We all have associations with places - our “happy places” or spots where we have strong, personal memories, a sense of historical and familial presence that draws us back. The “god of a place” thread goes back through recorded literature; there are wells mentioned in the Bible as places of significance; Carlos Castenada explored it five decades ago in his Don Juan novels (largely seen as fiction today, not historical narrative of Sonoran desert indigenous practice); favorite author Monica Byrne built parts of her last novel “The Actual Star” around the sense of attachment to place; when FourSquare was A Thing we had the digital mayors of locations to simply make the fiction become the real, at least to our circle of friends.
The counter-story to my piece about leaving technology for healthcare involves a horrendously wonderful basement bar called The Rathskellar in Boston’s Kenmore Square. It was where I came face to face (literally) with my “otherness,” was the background beat to my Boston musical cadence for nearly a decade, and was projected as a shadow when I switched industries and found the location had a new, less terrifying but somehow less fun identity. I’ve explored my forty years intersecting “The Rat” and pulled on more threads than I’d have thought possible. Three hours in a dive bar have given me a sense of place magnified through four decades of time – or bent around the gravity well of a lost piece of rock history.

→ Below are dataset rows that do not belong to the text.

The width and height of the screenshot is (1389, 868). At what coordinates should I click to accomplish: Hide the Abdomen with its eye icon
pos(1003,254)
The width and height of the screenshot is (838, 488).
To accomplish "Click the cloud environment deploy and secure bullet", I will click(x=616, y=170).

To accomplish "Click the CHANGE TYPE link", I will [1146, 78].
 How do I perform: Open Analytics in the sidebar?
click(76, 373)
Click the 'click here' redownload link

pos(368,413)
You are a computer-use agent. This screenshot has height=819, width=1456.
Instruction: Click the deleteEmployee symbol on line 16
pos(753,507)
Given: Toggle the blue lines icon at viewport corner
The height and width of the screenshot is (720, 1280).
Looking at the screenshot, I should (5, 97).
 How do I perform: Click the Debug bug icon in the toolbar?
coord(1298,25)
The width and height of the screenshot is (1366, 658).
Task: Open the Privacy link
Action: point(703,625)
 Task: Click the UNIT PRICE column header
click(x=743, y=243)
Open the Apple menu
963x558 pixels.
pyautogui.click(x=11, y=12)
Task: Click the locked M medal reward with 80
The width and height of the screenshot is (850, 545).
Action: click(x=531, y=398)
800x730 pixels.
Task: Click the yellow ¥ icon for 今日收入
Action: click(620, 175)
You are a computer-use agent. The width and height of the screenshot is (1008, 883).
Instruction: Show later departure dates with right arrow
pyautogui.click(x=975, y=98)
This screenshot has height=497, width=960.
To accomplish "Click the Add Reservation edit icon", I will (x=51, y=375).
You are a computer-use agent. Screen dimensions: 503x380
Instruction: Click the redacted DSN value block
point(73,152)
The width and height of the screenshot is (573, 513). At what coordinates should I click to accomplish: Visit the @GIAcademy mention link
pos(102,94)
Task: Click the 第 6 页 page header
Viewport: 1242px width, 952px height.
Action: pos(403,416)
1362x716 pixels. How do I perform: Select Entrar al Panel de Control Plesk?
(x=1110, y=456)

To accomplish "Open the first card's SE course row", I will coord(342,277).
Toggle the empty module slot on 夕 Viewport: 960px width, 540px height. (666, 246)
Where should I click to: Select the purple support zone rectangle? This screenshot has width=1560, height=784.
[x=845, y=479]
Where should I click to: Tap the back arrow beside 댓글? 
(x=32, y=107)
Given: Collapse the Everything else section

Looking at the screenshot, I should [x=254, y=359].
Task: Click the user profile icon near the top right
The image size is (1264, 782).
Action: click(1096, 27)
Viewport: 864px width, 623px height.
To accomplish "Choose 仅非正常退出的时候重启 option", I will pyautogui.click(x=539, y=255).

Home for Counter Culture….
The Rat’s aura appeared in my vision about six months before I moved to Boston. While a DJ at WPRB-FM, what’s now “alt rock” and “first wave” bands filled most of our afternoon schedule and occasionally, we’d send out our culture front-runners to see a show. WPRB airwave regulars Husker Du were opening for the even more regular REM at the Rathskellar, and somehow we decided to send a small contingent to the show in the radio station car, over Princeton’s historically poorly timed spring break. It was one of those shows that likely had a capacity crowd of maybe a few hundred people, but over the ensuing decades thousands of people claim to have been there. It’s the alt-rock Woodstock.
How do I know all of this? The station car was towed out of Kenmore Square, in the days before cell phones and email, and we had to help our fearsome foursome find the cash, car and routing home.
I should have taken careful notes.
I descended the structurally suspect stairs into the Rat exactly once, but it is a night so ingrained in my memory I continue to believe it shaped me as much as scarred me. A frosty Febraury Saturday night started with a parent-encouraged trip to the Jewish Singles of Boston dance; it was likely in some hotel in downtown Boston and was unremarkable except for running into a friend from work. Once we had both determined that our parents made us attend, we had been there long enough to count as attendance, and we were desperate to leave, it was decided (for, not by, me) to go to see whoever was in the second slot at the Rat. My co-worker had interned at WBCN, Boston’s AOR rock station, and knew her way around the sketchier sections of Kenmore Square adjacent to WBCN’s studios. Off we went in search of parking, good music, and fewer Yuppies.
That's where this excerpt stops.